At Haegue Yang's exhibition at the Leeum, Samsung Museum of Art in Seoul, "Shooting the Elephant 象 Thinking the Elephant," the visitor will encounter installations and sculptures composed of bright brass bells, electric fans, light bulbs, and Venetian blinds, all involved in a dance of movement, light, texture, and sound. At the start of the exhibition, visitors are invited to don garlands of bells, wearable sculptures the artist calls Sonicwears (2013/2015). In one installation, different scents are emitted periodically into the air. Based on these works alone, one could be forgiven for thinking that Yang's work is primarily concerned with the senses: sight, sound, smell, and touch. But this is just one layer of Yang's work, a surface reading, and while no less true, of course, and no less satisfying, a deeper plunge into the work and its references and dialogues reveals a vast ocean of meaning underneath.

Haegue Yang, Shooting the Elephant 象 Thinking the Elephant, installation view. Courtesy Leeum, Samsung Museum of Art.

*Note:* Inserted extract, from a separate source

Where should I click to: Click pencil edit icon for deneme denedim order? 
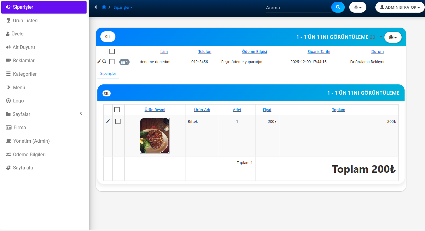(99, 62)
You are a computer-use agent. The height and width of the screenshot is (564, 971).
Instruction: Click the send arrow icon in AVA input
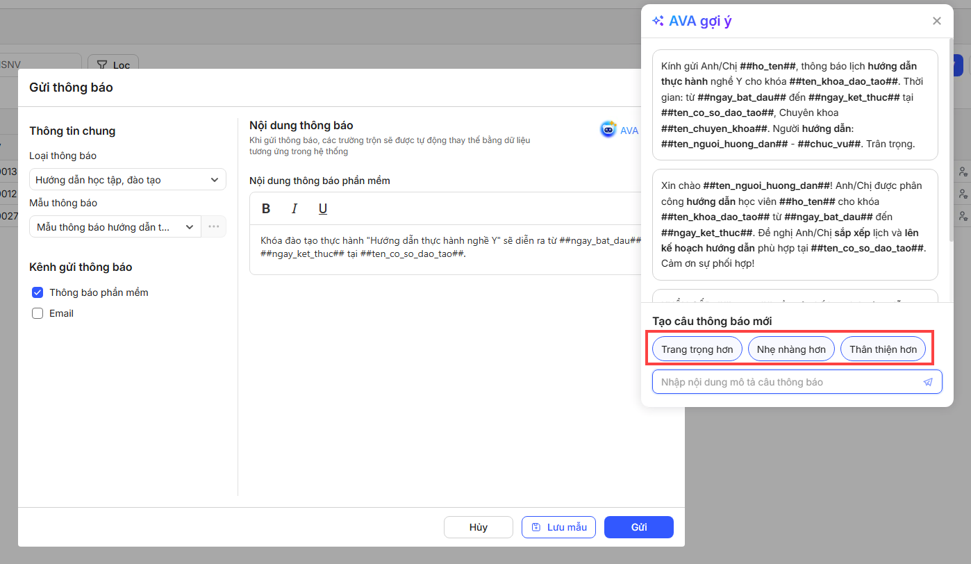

"Shooting the Elephant 象 Thinking the Elephant," on view until May 10, is Haegue Yang's first solo exhibition in her native country of South Korea in five years. Based in Berlin, Yang is perhaps best known for her installations comprised of arrangements of Venetian blinds--a sculptural motif she introduced in a work entitled Series of Vulnerable Arrangements - Blind Room at the São Paulo Bienal in 2006, and continued to use in installations at the Venice Biennale (where she represented South Korea in 2009), dOCUMENTA (13), and numerous other commissions for major art institutions like Haus der Kunst and the Walker Art Center. Venetian blinds--with their binary properties of folding/unfolding, and transparency/privacy--provide a rich visual and sculptural framework, as well as an apt metaphor, for many of the themes Yang is interested in exploring, including issues of barriers, borders, and dispersion.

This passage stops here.